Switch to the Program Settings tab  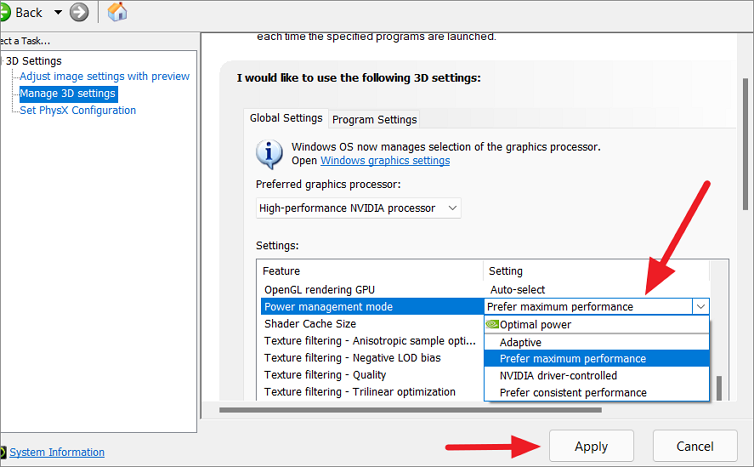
******
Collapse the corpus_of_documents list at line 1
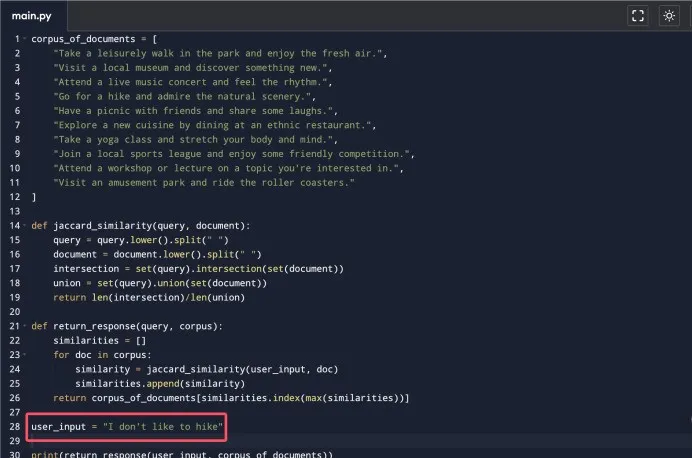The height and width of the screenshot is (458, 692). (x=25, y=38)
******
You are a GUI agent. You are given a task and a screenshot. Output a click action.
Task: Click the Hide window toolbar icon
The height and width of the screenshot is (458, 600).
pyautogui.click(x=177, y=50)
******
EXERCISE DETAILS
Copy the lines between the line holding "You are a GUI" and the line holding "pyautogui.click(x=177, y=50)", inclusive, reproducing each one character for character.

EXERCISE RESULT
You are a GUI agent. You are given a task and a screenshot. Output a click action.
Task: Click the Hide window toolbar icon
The height and width of the screenshot is (458, 600).
pyautogui.click(x=177, y=50)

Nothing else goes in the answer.